Так глубок этот вопрос и так сложен ответ, что практически невозможно отыскать подходящую поэтическую формулу: любой эпитет покажется блеклым перед тем, что пытается назвать автор одним словом – « ненужность, одиночество».
Альберт Камю касательно абсурда писал: «Человека делает человеком в большей мере то, о чем он умалчивает» (33,70). Довлатов пытается подобрать короткую, ёмкую, но обо всем говорящую фразу. Подбирает целую цепочку сравнений, похожих на японские трехстишия хойку и на живопись художников импрессионистов. «Человек – бутылочка из под микстуры» (51,102). Фраза, похожая на монохромный рисунок тушью, ничего лишнего, все предельно просто. В хойку, чем богаче подтекст, тем выше мастерство поэта:
После ванны
к голому заду прилип
листик агора
Белый грибок в лесу
Какой-то лист незнакомый
к шляпке его приник (5,126).
Для японца деталь, мини – предмет – это символ одиночества: сосновая игла в волне, светлячок на ладони, пленный сверчок в клетке. В этом высокая поэтика приниженности, ощущение собственной ничтожности в мире абсурда и невозможность что-либо изменить. Размышление о жизни и смерти в начале «сентиментальной повести» не находят ответа ни в прозаических строках, ни в возможностях драматических полилогов, они вырываются в высокий лиризм, потому что об одиночестве и бренности всего земного легче говорить стихами, а сказанное об Иной жизни остается таким же недоговоренным, как сказанное о жизни Действительной, в которой вместо того, чтобы заговорить о конце, просто ставят многоточие: «Кончается история моя. Мы не постигнем тайны бытия вне опыта законченной игры. Иная жизнь, далекие миры – все это бред. Разгадка в нас самих. Ее узнаешь ты в последний миг. В последнюю минуту рвется нить. Но поздно, поздно что-то изменить…» (51,108).
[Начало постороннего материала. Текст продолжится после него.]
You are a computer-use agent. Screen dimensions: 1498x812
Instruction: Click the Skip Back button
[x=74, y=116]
Иосиф Бродский определил образ героя произведений Довлатова как образ, не совпадающий с русской литературной традицией: «Это человек, не оправдывающий действительность или себя самого, это человек от нее отмахивающийся, выходящий из помещения, нежели пытающийся навести в нем порядок…» (16,359). Это человек, смиряющийся с абсурдностью мира, как с явлением более милосердным, нежели жестокая действительность мира. Этот мир, мир абсурда, отличается от нашего упорядоченного мира своей нечеловеческой хаотической красотой. Это мир хаоса, но хаоса с нулевой агрессией. В нем можно, если и не пережить всю свою жизнь заново, то хотя бы спастись, переждать эти тяжелые времена. Мир абсурда не может приносить человеку столько страданий, сколько приносит ему реальный мир. Потому что мир абсурда – это мир быстрых перемен. Только слеза задрожала в уголке глаза, как человек забыл, о чем он печалился. Например, в довлатовской истории о счастливо живущем брате происходит немотивированная перемена: « Тут им овладел крайний пессимизм» (27,III,222). Это немотивированное «ВДРУГ» сближает Довлатова с чеховскими неожиданностями: «Лег на диван и помер».
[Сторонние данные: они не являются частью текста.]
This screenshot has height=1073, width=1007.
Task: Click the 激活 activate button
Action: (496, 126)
В мире, в котором все совершается быстро, герой не успевает печалиться, в этом высшее проявление абсурдного гуманизма. Довлатов всегда хотел, чтобы его читали со слезой. Для этого он выставлял « часто неуместные и чуждые тексту всхлипы в рассказе»(17,163). Эти всхлипы, ни в коем случае не переходящие ни во что серьезное, характеризуют автора как приверженца милосердия быстрых перемен. Рассказ за рассказом, история за историей, где события бегут в стремительной мгновенной смене, позволяет определить довлатовское время, как время ускоренное. Он мало прожил, потому что жил очень быстро. Но много пережил, потому что всегда торопился. Торопливость проявляется во всем, даже в отношении к смерти. Вспомним анекдотическую ситуацию в «Соло на ундервуде»: «Произошло это в грузинском ресторане. Скончался у молоденькой официантки дед. Хозяин отпустил ее на похороны. Час официантки нет, два, три. Хозяин ресторана нервничает – куда, мол, она подевалась?! Некому, понимаешь, работать. Наконец официантка вернулась. Хозяин ей сердито говорит:
- Где ты пропадала, слушай?
Та ему в ответ:
- Да ты же знаешь, Гоги, я была на похоронах. Это же целый ритуал, и все требует времени.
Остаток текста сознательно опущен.